== Raw records ==

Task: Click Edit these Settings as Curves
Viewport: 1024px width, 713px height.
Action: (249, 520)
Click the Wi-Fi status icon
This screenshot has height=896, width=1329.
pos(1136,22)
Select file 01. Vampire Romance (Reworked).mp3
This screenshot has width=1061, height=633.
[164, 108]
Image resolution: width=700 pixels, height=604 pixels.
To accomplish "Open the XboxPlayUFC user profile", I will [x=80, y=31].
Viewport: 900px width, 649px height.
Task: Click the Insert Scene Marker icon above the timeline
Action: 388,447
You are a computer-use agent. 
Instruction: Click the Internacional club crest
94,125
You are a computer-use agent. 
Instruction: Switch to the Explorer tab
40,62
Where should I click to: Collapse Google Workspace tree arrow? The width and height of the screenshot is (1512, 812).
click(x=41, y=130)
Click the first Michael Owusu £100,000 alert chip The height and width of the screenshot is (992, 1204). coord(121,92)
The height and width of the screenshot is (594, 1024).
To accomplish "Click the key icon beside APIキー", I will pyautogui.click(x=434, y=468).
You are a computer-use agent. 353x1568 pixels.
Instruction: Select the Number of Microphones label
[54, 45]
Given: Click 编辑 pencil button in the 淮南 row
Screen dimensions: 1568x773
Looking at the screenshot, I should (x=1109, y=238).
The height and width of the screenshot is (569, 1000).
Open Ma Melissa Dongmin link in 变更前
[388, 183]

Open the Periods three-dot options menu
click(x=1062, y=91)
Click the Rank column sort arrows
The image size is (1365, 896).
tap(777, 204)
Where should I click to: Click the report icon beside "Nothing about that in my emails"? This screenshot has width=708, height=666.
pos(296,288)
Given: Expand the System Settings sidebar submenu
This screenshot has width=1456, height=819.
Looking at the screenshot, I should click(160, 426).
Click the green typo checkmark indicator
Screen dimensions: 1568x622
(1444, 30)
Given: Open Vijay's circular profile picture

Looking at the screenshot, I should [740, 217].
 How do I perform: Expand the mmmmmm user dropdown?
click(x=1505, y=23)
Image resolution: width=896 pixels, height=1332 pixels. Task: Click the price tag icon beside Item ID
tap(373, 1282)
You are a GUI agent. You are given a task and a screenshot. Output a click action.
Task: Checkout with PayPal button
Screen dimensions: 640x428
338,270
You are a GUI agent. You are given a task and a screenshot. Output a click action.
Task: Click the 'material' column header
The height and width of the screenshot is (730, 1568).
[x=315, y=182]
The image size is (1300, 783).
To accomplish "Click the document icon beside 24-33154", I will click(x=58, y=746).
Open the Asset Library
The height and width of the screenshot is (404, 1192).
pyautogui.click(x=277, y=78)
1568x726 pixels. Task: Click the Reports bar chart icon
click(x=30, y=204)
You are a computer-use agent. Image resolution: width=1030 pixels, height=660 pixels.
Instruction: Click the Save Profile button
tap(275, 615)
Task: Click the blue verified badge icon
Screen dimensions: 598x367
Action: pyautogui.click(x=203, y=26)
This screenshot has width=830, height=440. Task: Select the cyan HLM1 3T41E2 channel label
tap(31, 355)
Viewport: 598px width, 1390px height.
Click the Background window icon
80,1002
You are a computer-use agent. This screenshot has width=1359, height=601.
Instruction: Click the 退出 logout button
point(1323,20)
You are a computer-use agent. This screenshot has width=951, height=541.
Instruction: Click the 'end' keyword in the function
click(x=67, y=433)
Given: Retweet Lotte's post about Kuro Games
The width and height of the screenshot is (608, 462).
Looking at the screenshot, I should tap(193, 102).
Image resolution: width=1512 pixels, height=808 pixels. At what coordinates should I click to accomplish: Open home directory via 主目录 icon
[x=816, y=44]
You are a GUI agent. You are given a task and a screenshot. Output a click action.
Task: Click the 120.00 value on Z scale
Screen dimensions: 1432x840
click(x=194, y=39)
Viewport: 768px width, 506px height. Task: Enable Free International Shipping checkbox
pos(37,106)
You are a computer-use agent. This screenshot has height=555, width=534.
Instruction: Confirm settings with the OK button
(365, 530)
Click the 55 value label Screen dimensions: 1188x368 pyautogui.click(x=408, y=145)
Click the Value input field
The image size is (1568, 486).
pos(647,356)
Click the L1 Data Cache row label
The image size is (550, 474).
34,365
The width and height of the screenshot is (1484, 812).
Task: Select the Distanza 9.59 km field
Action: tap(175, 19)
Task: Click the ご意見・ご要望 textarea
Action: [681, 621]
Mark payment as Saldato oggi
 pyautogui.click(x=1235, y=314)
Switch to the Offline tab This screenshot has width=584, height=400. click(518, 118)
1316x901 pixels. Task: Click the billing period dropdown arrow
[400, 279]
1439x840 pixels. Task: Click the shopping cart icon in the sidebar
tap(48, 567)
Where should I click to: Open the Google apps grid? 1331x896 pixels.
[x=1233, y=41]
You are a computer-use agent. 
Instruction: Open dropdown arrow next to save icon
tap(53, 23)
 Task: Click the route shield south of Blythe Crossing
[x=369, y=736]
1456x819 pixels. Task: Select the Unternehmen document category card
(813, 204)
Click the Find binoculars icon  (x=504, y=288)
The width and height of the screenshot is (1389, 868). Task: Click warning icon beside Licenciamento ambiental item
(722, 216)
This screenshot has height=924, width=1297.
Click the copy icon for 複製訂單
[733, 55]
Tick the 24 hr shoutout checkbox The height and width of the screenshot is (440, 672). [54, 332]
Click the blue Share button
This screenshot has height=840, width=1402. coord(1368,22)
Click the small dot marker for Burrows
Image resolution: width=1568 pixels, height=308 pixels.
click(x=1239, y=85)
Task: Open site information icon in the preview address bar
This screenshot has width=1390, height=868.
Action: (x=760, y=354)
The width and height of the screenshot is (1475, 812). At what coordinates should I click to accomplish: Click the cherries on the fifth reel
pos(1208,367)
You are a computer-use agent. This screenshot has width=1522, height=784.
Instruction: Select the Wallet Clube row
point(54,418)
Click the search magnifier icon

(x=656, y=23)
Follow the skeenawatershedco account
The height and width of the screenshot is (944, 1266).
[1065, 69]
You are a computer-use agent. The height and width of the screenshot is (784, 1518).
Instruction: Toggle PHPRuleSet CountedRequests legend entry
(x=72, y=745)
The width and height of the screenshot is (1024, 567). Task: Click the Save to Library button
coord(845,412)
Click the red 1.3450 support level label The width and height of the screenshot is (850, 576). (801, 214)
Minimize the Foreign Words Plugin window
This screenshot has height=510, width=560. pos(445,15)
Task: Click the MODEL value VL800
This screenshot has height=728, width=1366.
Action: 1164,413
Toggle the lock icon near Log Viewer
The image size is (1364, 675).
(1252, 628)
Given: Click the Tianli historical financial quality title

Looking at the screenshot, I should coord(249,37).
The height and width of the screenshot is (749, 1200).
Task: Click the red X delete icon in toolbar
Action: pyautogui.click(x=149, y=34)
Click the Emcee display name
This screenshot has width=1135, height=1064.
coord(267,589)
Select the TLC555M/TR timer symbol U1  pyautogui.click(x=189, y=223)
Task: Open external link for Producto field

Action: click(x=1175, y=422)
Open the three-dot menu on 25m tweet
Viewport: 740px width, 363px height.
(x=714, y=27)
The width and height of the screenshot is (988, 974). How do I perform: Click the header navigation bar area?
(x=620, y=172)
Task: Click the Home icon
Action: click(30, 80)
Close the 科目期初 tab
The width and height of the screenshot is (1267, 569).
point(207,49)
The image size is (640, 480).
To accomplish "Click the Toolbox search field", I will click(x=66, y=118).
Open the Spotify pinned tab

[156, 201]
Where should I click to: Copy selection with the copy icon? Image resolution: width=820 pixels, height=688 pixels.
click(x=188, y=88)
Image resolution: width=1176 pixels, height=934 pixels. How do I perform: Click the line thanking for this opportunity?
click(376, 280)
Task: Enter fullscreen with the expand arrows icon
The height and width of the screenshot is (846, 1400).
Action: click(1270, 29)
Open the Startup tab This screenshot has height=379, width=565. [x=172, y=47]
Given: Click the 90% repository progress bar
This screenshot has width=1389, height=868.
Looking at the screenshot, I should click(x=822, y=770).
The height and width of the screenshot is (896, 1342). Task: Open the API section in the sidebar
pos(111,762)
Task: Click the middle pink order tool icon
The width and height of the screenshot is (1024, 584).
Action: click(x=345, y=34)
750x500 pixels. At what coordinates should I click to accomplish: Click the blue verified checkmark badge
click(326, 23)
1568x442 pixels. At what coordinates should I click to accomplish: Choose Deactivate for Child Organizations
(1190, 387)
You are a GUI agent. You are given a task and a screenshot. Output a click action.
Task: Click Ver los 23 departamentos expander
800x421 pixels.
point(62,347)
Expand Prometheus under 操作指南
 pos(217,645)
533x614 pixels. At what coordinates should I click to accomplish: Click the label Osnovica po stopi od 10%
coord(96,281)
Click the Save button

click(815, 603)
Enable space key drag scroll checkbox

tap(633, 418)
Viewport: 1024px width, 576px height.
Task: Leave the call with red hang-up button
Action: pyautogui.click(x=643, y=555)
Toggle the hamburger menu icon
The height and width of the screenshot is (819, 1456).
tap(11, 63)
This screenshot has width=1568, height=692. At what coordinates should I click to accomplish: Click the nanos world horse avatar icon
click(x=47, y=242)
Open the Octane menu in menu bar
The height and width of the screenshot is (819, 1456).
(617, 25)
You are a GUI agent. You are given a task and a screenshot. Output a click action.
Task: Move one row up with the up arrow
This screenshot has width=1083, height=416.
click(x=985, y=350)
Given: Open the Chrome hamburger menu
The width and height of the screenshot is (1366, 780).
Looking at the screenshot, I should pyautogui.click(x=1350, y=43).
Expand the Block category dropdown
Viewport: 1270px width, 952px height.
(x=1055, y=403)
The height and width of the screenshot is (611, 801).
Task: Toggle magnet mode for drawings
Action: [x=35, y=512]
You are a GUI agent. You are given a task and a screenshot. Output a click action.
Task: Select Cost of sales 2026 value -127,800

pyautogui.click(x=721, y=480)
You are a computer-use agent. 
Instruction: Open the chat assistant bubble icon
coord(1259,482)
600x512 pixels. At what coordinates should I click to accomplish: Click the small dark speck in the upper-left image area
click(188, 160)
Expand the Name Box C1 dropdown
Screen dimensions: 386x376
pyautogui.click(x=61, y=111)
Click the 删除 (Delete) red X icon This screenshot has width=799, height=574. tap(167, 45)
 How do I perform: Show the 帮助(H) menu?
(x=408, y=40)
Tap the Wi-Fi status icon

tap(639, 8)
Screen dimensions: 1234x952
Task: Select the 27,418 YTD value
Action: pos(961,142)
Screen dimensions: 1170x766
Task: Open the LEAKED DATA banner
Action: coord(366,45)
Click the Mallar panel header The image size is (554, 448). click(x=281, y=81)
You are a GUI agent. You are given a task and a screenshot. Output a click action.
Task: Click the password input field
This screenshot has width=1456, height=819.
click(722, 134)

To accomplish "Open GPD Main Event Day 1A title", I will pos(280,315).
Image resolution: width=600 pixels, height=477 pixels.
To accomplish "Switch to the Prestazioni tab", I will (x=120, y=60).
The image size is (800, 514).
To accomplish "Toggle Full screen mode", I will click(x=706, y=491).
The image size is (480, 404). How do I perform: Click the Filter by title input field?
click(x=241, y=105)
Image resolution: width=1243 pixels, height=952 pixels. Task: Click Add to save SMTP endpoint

== Your task ==
Update the material starting at the line that contains "Task: Click the middle pink order tool icon" and ending at the line that contains "Action: [x=35, y=512]", replacing "horse avatar" with "horse portrait" and leaving everything else unchanged.

== Output for this task ==
Task: Click the middle pink order tool icon
The width and height of the screenshot is (1024, 584).
Action: click(x=345, y=34)
750x500 pixels. At what coordinates should I click to accomplish: Click the blue verified checkmark badge
click(326, 23)
1568x442 pixels. At what coordinates should I click to accomplish: Choose Deactivate for Child Organizations
(1190, 387)
You are a GUI agent. You are given a task and a screenshot. Output a click action.
Task: Click Ver los 23 departamentos expander
800x421 pixels.
point(62,347)
Expand Prometheus under 操作指南
 pos(217,645)
533x614 pixels. At what coordinates should I click to accomplish: Click the label Osnovica po stopi od 10%
coord(96,281)
Click the Save button

click(815, 603)
Enable space key drag scroll checkbox

tap(633, 418)
Viewport: 1024px width, 576px height.
Task: Leave the call with red hang-up button
Action: pyautogui.click(x=643, y=555)
Toggle the hamburger menu icon
The height and width of the screenshot is (819, 1456).
tap(11, 63)
This screenshot has width=1568, height=692. At what coordinates should I click to accomplish: Click the nanos world horse portrait icon
click(x=47, y=242)
Open the Octane menu in menu bar
The height and width of the screenshot is (819, 1456).
(617, 25)
You are a GUI agent. You are given a task and a screenshot. Output a click action.
Task: Move one row up with the up arrow
This screenshot has width=1083, height=416.
click(x=985, y=350)
Given: Open the Chrome hamburger menu
The width and height of the screenshot is (1366, 780).
Looking at the screenshot, I should pyautogui.click(x=1350, y=43).
Expand the Block category dropdown
Viewport: 1270px width, 952px height.
(x=1055, y=403)
The height and width of the screenshot is (611, 801).
Task: Toggle magnet mode for drawings
Action: [x=35, y=512]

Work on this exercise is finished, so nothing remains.